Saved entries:
————————

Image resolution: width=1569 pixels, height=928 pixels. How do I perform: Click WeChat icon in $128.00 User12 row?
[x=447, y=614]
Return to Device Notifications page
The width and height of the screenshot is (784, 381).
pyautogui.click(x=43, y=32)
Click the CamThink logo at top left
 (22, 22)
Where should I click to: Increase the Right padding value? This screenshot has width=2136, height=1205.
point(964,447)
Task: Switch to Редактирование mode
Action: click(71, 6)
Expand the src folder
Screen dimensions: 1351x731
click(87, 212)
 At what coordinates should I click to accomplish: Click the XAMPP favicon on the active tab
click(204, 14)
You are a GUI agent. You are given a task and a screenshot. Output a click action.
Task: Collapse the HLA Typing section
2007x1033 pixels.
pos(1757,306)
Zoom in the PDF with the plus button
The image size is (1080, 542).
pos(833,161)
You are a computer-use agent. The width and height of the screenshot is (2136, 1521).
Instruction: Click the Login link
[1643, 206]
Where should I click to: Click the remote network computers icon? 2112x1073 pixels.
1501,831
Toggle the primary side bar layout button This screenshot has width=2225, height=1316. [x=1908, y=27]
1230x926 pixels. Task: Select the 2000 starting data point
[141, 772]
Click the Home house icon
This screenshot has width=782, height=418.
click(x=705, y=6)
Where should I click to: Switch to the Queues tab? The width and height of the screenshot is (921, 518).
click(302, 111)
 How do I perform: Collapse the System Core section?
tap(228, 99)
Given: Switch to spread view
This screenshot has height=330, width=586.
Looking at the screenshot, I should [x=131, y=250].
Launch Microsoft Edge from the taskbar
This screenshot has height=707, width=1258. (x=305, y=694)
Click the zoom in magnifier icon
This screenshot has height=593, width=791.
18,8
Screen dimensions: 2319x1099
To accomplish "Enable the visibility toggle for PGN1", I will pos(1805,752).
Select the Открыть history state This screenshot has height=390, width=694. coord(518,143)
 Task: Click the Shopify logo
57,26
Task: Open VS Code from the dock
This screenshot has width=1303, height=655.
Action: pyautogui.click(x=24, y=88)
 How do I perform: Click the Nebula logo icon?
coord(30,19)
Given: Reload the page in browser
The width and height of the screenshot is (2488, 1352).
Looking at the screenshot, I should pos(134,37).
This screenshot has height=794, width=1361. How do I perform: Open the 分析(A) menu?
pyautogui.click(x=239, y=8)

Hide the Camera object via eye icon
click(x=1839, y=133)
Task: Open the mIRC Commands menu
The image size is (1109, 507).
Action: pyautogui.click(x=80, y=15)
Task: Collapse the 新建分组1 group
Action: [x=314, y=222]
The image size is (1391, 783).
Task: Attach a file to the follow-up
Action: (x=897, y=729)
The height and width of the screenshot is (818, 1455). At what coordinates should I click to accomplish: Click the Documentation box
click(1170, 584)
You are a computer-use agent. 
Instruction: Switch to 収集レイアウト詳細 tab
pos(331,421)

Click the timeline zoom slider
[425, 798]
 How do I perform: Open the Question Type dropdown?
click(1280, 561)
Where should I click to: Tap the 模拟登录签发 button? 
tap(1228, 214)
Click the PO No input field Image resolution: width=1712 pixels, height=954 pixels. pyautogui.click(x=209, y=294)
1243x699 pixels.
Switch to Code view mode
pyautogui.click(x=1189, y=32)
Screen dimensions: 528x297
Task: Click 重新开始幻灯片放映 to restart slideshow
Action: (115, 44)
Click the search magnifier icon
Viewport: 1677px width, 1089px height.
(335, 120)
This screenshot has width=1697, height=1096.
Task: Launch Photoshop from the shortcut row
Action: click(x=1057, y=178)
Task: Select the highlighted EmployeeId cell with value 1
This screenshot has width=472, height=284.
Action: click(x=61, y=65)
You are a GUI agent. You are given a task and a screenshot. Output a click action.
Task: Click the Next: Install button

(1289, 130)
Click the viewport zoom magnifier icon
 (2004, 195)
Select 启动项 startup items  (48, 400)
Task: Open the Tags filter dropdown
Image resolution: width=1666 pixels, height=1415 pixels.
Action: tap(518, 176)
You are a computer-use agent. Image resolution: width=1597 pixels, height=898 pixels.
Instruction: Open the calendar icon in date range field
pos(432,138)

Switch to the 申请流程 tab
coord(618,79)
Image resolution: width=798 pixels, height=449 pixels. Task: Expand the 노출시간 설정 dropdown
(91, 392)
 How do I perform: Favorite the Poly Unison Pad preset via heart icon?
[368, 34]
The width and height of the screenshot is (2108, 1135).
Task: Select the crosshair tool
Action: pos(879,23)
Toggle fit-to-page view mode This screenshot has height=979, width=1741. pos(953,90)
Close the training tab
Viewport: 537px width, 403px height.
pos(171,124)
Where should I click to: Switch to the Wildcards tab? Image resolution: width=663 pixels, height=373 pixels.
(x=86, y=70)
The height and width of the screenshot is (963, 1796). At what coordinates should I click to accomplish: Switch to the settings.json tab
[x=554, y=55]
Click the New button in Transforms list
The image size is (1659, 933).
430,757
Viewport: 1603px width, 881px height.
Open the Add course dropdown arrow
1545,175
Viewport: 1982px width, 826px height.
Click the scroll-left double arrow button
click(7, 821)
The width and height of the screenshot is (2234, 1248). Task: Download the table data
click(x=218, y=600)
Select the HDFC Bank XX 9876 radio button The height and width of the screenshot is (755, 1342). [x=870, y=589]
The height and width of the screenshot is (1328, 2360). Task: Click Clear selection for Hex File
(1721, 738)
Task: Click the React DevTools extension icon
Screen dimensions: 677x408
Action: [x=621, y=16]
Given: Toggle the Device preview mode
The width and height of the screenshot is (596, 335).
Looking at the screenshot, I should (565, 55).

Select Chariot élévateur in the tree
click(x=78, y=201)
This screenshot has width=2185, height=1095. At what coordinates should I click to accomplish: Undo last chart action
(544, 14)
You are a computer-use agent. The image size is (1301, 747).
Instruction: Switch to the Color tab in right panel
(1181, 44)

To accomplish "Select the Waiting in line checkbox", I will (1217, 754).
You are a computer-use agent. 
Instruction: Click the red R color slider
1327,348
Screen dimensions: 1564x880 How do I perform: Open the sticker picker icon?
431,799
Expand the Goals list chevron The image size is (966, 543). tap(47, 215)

————————

Work task: Retype only the stretch of lines above starting at the one with "Click the CamThink logo at top left" and stopping at the one with "Task: Open VS Code from the dock", exactly as written, with both kept.

Solution to this problem:
Click the CamThink logo at top left
 (22, 22)
Where should I click to: Increase the Right padding value? This screenshot has width=2136, height=1205.
point(964,447)
Task: Switch to Редактирование mode
Action: click(71, 6)
Expand the src folder
Screen dimensions: 1351x731
click(87, 212)
 At what coordinates should I click to accomplish: Click the XAMPP favicon on the active tab
click(204, 14)
You are a GUI agent. You are given a task and a screenshot. Output a click action.
Task: Collapse the HLA Typing section
2007x1033 pixels.
pos(1757,306)
Zoom in the PDF with the plus button
The image size is (1080, 542).
pos(833,161)
You are a computer-use agent. The width and height of the screenshot is (2136, 1521).
Instruction: Click the Login link
[1643, 206]
Where should I click to: Click the remote network computers icon? 2112x1073 pixels.
1501,831
Toggle the primary side bar layout button This screenshot has width=2225, height=1316. [x=1908, y=27]
1230x926 pixels. Task: Select the 2000 starting data point
[141, 772]
Click the Home house icon
This screenshot has width=782, height=418.
click(x=705, y=6)
Where should I click to: Switch to the Queues tab? The width and height of the screenshot is (921, 518).
click(302, 111)
 How do I perform: Collapse the System Core section?
tap(228, 99)
Given: Switch to spread view
This screenshot has height=330, width=586.
Looking at the screenshot, I should [x=131, y=250].
Launch Microsoft Edge from the taskbar
This screenshot has height=707, width=1258. (x=305, y=694)
Click the zoom in magnifier icon
This screenshot has height=593, width=791.
18,8
Screen dimensions: 2319x1099
To accomplish "Enable the visibility toggle for PGN1", I will pos(1805,752).
Select the Открыть history state This screenshot has height=390, width=694. coord(518,143)
 Task: Click the Shopify logo
57,26
Task: Open VS Code from the dock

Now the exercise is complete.